Stored items
****************************************

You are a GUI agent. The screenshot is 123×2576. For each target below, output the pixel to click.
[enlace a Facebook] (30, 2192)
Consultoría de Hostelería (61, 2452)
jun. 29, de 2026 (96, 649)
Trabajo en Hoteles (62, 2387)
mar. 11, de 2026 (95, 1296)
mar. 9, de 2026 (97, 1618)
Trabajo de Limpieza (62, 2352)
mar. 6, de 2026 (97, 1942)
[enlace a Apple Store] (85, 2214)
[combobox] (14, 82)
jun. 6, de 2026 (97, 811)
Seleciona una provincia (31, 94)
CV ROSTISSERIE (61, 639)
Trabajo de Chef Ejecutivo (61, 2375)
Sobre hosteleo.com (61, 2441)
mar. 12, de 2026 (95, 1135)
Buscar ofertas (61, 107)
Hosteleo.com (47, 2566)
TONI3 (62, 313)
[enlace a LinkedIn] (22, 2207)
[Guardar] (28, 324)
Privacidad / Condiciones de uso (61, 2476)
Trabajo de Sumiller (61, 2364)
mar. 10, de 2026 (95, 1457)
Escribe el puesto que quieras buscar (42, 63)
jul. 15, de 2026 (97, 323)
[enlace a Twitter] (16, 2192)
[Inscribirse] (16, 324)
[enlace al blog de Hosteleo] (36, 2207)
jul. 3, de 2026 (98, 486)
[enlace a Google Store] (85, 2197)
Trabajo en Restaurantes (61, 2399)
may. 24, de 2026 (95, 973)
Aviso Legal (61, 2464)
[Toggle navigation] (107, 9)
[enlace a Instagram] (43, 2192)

****************************************

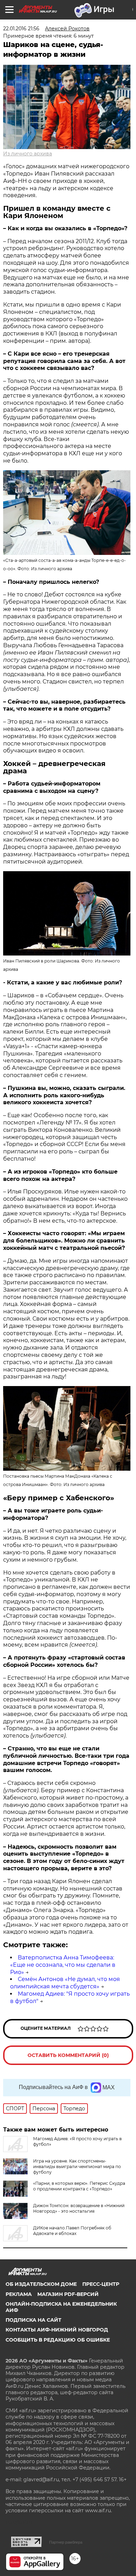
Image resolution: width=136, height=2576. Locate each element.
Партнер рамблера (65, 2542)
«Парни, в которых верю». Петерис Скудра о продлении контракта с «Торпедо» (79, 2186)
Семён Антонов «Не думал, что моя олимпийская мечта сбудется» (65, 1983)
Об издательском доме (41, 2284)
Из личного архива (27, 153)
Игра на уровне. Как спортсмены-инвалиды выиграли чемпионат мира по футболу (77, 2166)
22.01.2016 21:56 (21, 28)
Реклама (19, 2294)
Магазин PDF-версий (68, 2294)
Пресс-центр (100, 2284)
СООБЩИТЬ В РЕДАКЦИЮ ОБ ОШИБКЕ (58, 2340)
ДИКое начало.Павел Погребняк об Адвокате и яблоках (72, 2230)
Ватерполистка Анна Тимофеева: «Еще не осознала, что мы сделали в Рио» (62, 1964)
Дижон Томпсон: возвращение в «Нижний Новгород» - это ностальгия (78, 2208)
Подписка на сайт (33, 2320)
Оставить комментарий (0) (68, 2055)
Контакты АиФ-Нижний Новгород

****************************************

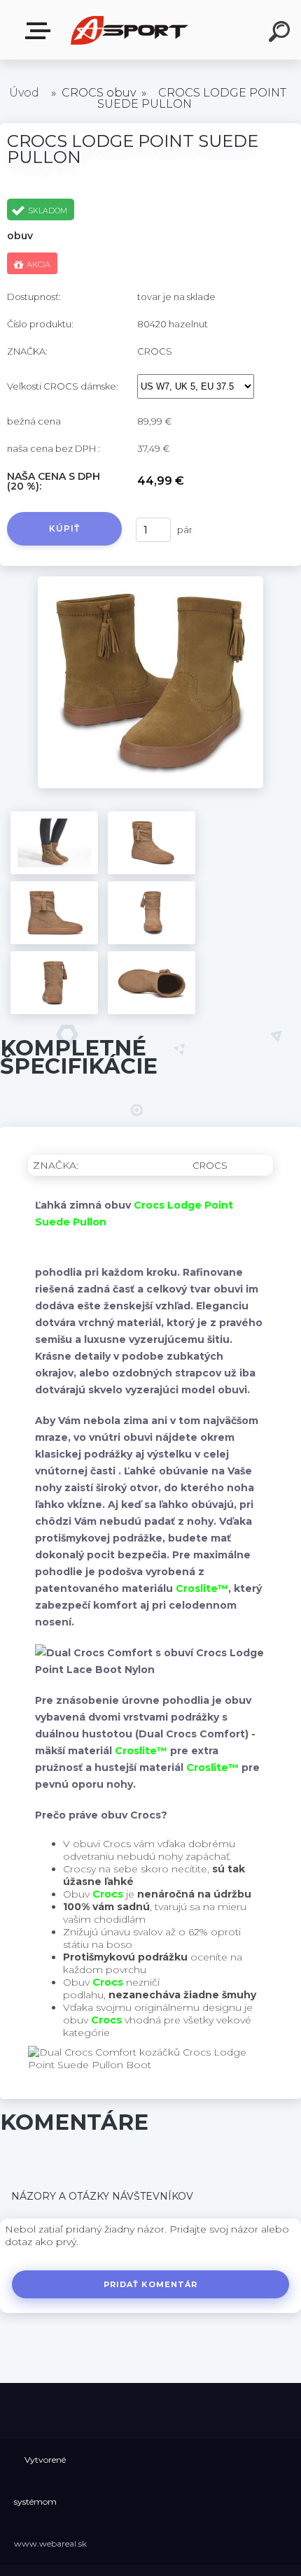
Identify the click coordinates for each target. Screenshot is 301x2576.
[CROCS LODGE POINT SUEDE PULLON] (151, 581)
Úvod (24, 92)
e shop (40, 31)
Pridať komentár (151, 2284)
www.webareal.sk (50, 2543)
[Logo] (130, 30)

****************************************

* _INSTRUCTIONS FOR THE TASK_: Only the lines above from the one with "You are a GUI" up to and including the one with "Sobre hosteleo.com (61, 2441)" should be repeated, exactly as written.

* _OUTPUT_:
You are a GUI agent. The screenshot is 123×2576. For each target below, output the pixel to click.
[enlace a Facebook] (30, 2192)
Consultoría de Hostelería (61, 2452)
jun. 29, de 2026 (96, 649)
Trabajo en Hoteles (62, 2387)
mar. 11, de 2026 (95, 1296)
mar. 9, de 2026 (97, 1618)
Trabajo de Limpieza (62, 2352)
mar. 6, de 2026 (97, 1942)
[enlace a Apple Store] (85, 2214)
[combobox] (14, 82)
jun. 6, de 2026 (97, 811)
Seleciona una provincia (31, 94)
CV ROSTISSERIE (61, 639)
Trabajo de Chef Ejecutivo (61, 2375)
Sobre hosteleo.com (61, 2441)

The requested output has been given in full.